**EXCERPTED TEXT:**
○ ○ ○

If parsing still fails after this, the agent attempts to reconstruct data in parts or logs the error for manual review.

Retries and Exponential Backoff. Network failures, timeouts, and server overload are common. The agent does not give up after the first error. It retries the request up to five times, increasing the pause between attempts exponentially: 2 seconds, then 4, then 8, but no more than 30. This balances persistence with respect for server resources.

Validation Cycle: How Multiple LLM Calls Work Together

One of the agent’s key features is multi-step validation. This is not just "translate and forget" but an iterative quality improvement process.

At the first step, the validator receives the source and draft translation, returns a structured list of issues, and rates the translation quality (from 0 to 1). If there are no errors or the rating is acceptable (currently 0.85), the file is considered ready. If there are issues, the corrector receives the same texts plus the list of problems and instructions to fix only them, without rewriting the rest.

After correction, the validator checks the result again. The cycle repeats three to five times. This approach catches errors that the translation model missed on the first pass: a missing paragraph, a mistranslated term, broken markup.

An important nuance: the validator is tuned for strictness but with reasonable exceptions. It does not complain about the absence of a table of contents (generated by a script), ignores whitespace, and does not require perfect style. This prevents endless correction cycles due to subjective remarks. Given that we allow up to 15% of insignificant errors, the translation and validation cycle often runs continuously without retries.

○ ○ ○

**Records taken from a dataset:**
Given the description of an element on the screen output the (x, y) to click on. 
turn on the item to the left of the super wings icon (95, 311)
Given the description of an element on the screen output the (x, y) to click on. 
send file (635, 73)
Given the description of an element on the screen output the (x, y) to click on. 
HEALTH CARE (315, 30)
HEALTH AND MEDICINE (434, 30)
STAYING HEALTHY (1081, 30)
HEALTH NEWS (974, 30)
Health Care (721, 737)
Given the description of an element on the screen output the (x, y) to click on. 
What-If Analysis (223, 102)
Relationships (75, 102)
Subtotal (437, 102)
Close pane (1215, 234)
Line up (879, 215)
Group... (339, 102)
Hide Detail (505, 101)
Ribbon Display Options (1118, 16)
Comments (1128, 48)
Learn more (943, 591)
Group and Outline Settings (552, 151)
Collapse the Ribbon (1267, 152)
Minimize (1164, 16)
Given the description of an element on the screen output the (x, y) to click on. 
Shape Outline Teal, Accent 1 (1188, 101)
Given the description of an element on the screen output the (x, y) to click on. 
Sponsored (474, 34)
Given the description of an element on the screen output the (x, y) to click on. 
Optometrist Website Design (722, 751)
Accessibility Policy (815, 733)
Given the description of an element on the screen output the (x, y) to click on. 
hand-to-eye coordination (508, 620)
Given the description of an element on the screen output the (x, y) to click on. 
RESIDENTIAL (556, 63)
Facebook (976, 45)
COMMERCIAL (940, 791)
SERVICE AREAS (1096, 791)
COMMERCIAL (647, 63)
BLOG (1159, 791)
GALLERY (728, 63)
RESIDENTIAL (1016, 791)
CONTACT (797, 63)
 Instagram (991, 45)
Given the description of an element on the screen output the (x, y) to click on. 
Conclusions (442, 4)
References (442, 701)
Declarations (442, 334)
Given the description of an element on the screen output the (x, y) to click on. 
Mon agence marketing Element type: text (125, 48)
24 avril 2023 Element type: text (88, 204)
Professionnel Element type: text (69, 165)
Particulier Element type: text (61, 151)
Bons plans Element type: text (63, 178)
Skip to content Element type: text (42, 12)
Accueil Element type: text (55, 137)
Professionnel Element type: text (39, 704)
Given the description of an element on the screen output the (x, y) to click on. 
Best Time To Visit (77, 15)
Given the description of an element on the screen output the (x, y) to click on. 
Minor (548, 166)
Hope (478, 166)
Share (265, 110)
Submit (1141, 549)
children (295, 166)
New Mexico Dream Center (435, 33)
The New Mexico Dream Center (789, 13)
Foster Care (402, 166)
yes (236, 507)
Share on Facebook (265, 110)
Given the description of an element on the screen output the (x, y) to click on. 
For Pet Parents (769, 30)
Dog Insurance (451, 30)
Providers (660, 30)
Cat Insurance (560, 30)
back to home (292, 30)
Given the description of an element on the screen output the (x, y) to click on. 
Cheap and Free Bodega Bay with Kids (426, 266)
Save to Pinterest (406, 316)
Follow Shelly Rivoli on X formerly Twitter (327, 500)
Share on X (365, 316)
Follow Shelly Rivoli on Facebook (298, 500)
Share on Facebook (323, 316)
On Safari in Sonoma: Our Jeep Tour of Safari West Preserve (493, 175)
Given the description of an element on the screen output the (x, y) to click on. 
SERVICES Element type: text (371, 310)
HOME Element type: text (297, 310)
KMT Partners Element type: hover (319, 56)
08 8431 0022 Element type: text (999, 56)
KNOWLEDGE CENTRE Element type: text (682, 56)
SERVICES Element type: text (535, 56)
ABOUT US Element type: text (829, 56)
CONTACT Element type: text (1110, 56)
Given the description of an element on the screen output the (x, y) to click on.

○ ○ ○

**DIRECTIONS FOR THIS TASK:** Carry on the text about the translation agent's validation cycle, starting right after its last sentence.

**OUTPUT OF THE EXERCISE:**
Why Orchestration Is More Important Than a Single Powerful Model

You might try to solve the task with a single model: "translate and check yourself." But in practice, this works worse. A single model receiving contradictory instructions ("be creative" and "be strict") starts to get confused. It might miss an error because "it’s good enough," or conversely, start rewriting working code in pursuit of style.

Separating the translator and validator mimics a human team’s workflow: one drafts, the other proofreads. Each model focuses on its task, prompts remain simple and clear, and the result is predictable.

Moreover, orchestration offers flexibility. You can use a cheaper model for translation and a more accurate one for validation. You can disable validation for draft builds and enable it for releases. You can gather statistics: which error types occur more frequently, and fine-tune prompts accordingly.

When Such an Agent Is Justified

A specialized agent is not a panacea nor a replacement for department staff (though, honestly, they already look at it sideways). It is not needed if you translate a couple of articles once every six months. But it becomes indispensable when:

• documentation is updated daily;
• more than three languages need to be supported;
• term accuracy and code example preservation are critical;
• there are requirements for formatting consistency;
• the process must be reproducible and controlled.

Under such conditions, the costs of developing and configuring the agent pay off by reducing manual labor, decreasing error rates, and accelerating update releases.

Conclusion

Automating technical documentation translation is not about replacing people but freeing them from routine. The agent takes on the grunt work: initial translation, format checking, and file synchronization. Humans then focus on what truly requires expertise: refining complex phrasing, adapting examples to local specifics, and final review.

Unlike a universal tool, a specialized agent is tailored to a specific task. It understands context, follows rules, and works predictably. Yes, it is harder to set up. But when the stream of changes becomes constant, this predictability turns chaos into a manageable process.